-------- Excerpted records --------

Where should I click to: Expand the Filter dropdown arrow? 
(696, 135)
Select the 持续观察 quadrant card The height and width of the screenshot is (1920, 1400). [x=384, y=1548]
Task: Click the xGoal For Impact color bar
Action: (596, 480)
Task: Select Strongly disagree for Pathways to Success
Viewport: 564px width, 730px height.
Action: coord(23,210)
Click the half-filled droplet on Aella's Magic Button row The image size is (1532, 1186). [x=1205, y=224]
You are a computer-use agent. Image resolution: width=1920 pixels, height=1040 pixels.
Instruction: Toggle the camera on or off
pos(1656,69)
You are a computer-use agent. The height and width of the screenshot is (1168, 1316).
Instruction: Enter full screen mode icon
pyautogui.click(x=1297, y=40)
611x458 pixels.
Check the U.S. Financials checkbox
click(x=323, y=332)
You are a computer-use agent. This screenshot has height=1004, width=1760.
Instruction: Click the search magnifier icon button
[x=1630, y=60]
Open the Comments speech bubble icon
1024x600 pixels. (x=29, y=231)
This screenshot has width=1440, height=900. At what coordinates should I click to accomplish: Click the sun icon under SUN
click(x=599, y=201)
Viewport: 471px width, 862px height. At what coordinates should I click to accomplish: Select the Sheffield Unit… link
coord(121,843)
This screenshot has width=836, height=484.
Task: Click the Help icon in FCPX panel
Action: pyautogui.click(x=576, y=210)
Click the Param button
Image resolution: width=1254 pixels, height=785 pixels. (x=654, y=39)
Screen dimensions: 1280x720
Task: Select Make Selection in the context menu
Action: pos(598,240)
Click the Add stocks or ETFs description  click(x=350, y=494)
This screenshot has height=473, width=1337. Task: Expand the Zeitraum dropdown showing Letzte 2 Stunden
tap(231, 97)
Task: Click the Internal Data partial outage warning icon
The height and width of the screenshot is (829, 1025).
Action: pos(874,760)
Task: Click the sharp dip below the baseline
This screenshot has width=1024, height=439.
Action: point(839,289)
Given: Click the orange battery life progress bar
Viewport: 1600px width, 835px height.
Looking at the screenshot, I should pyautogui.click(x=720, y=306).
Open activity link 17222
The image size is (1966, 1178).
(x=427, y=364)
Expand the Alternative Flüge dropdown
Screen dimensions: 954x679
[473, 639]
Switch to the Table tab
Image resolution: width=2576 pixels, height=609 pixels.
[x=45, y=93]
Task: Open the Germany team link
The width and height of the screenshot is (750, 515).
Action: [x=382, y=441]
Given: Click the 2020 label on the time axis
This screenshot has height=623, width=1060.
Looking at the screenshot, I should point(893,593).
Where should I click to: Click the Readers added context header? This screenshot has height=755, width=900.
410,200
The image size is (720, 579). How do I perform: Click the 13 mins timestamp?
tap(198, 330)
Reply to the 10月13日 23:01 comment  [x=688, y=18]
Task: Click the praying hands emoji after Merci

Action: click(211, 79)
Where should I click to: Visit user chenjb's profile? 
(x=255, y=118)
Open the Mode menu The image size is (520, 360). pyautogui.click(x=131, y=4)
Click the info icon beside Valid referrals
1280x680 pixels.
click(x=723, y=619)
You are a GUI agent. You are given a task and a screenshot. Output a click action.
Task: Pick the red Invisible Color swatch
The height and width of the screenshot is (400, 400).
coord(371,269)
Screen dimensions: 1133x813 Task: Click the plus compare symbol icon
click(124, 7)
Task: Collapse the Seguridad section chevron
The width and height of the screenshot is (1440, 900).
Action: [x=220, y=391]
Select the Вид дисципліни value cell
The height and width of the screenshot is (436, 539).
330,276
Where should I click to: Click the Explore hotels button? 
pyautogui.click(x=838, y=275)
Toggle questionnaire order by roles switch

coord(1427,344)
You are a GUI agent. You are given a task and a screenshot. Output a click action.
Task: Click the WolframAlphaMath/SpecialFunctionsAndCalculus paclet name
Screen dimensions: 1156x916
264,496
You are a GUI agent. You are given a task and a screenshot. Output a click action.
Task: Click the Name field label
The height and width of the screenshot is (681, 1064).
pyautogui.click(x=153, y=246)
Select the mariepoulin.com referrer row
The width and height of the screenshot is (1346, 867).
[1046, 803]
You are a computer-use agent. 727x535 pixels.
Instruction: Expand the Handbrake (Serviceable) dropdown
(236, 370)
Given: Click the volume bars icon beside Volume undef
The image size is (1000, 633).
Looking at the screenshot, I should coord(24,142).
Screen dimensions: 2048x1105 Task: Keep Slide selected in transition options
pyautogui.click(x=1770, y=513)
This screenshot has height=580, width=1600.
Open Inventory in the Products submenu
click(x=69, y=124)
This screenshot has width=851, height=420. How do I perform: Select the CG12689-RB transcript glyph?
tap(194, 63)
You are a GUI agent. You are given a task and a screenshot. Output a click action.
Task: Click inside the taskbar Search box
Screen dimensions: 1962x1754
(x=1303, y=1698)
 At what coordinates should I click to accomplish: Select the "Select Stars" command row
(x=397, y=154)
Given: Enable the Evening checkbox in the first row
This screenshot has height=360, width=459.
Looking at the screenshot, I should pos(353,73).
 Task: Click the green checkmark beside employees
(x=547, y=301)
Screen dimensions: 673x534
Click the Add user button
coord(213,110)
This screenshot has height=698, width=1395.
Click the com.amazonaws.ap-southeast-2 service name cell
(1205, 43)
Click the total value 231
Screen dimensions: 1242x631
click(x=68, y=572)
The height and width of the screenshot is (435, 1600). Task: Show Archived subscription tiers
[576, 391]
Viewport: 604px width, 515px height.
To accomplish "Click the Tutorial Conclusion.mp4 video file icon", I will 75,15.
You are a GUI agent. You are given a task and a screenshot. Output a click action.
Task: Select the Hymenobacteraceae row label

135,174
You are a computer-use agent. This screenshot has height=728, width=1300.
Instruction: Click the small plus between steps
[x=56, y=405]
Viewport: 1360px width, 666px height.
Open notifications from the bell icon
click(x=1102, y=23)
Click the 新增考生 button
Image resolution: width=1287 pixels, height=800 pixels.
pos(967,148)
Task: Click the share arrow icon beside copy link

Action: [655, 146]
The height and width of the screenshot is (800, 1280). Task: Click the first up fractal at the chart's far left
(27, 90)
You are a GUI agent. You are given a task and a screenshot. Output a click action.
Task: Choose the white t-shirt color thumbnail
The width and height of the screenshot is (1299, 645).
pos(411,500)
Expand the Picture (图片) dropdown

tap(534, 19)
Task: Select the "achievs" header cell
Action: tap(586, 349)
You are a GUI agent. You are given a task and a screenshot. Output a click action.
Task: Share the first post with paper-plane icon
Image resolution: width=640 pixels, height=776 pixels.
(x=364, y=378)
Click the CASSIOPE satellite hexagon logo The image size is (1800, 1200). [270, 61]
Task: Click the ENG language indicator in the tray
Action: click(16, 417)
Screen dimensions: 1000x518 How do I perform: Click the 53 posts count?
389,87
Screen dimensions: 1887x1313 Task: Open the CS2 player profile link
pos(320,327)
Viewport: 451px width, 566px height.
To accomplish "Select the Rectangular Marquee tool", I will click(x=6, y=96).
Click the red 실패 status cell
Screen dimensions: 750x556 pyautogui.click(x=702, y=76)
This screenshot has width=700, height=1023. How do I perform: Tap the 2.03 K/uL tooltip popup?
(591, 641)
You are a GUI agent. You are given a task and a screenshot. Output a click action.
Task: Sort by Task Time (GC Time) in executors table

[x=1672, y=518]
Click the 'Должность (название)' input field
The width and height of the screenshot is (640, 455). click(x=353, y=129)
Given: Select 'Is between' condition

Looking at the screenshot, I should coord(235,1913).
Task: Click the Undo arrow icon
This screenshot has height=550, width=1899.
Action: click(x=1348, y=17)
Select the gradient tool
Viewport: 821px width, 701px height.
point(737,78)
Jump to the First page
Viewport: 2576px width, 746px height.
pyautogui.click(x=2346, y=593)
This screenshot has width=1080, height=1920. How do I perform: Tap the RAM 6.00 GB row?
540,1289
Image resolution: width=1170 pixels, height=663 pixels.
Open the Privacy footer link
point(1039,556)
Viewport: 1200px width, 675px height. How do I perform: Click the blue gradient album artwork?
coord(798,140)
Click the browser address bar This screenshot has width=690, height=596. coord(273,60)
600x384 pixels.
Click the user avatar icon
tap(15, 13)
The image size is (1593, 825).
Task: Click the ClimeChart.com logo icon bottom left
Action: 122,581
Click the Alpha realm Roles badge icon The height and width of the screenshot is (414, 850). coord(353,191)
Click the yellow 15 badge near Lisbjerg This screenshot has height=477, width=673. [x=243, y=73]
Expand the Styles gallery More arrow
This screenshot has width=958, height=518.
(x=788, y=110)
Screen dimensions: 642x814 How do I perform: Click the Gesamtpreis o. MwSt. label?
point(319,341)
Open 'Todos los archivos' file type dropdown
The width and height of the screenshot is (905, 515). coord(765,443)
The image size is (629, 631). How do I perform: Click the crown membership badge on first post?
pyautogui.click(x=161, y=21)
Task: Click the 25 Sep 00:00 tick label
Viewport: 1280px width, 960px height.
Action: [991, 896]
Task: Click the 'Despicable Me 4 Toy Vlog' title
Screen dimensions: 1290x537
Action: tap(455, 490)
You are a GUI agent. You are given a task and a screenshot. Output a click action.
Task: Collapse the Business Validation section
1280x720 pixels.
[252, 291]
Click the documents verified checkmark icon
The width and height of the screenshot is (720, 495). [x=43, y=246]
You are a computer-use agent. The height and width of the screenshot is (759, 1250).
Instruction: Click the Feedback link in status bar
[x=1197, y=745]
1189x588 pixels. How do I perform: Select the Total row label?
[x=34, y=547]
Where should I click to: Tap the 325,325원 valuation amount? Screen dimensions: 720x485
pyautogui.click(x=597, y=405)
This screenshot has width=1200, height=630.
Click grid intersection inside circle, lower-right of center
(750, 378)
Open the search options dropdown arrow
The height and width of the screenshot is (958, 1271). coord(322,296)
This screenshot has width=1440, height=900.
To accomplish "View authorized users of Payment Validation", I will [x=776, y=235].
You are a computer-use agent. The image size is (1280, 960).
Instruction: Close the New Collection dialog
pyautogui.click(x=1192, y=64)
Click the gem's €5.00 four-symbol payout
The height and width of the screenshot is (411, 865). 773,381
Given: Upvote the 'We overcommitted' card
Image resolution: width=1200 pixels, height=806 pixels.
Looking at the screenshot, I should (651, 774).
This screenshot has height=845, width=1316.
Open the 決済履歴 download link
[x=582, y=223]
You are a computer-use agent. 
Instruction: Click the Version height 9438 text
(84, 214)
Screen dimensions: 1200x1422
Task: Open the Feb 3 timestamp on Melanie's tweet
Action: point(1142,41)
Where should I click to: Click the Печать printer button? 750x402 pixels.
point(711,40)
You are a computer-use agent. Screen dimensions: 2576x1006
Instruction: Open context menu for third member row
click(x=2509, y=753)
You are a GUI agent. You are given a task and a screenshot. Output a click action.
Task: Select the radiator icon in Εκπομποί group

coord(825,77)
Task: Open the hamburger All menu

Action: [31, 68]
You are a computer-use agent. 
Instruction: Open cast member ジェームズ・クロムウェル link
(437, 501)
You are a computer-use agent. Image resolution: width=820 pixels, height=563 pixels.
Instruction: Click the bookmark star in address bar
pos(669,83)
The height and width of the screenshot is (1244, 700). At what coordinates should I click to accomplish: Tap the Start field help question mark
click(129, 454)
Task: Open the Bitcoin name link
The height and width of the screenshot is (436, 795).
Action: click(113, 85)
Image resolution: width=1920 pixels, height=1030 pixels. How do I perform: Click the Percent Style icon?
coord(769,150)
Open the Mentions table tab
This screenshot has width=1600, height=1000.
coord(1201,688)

--------

# What you need to do:
Output the lines of the records above exactly as they appear, from the line containing "Expand the Styles gallery More arrow" through the line containing "is (759, 1250).".

# Task response:
Expand the Styles gallery More arrow
This screenshot has width=958, height=518.
(x=788, y=110)
Screen dimensions: 642x814 How do I perform: Click the Gesamtpreis o. MwSt. label?
point(319,341)
Open 'Todos los archivos' file type dropdown
The width and height of the screenshot is (905, 515). coord(765,443)
The image size is (629, 631). How do I perform: Click the crown membership badge on first post?
pyautogui.click(x=161, y=21)
Task: Click the 25 Sep 00:00 tick label
Viewport: 1280px width, 960px height.
Action: [991, 896]
Task: Click the 'Despicable Me 4 Toy Vlog' title
Screen dimensions: 1290x537
Action: tap(455, 490)
You are a GUI agent. You are given a task and a screenshot. Output a click action.
Task: Collapse the Business Validation section
1280x720 pixels.
[252, 291]
Click the documents verified checkmark icon
The width and height of the screenshot is (720, 495). [x=43, y=246]
You are a computer-use agent. The height and width of the screenshot is (759, 1250).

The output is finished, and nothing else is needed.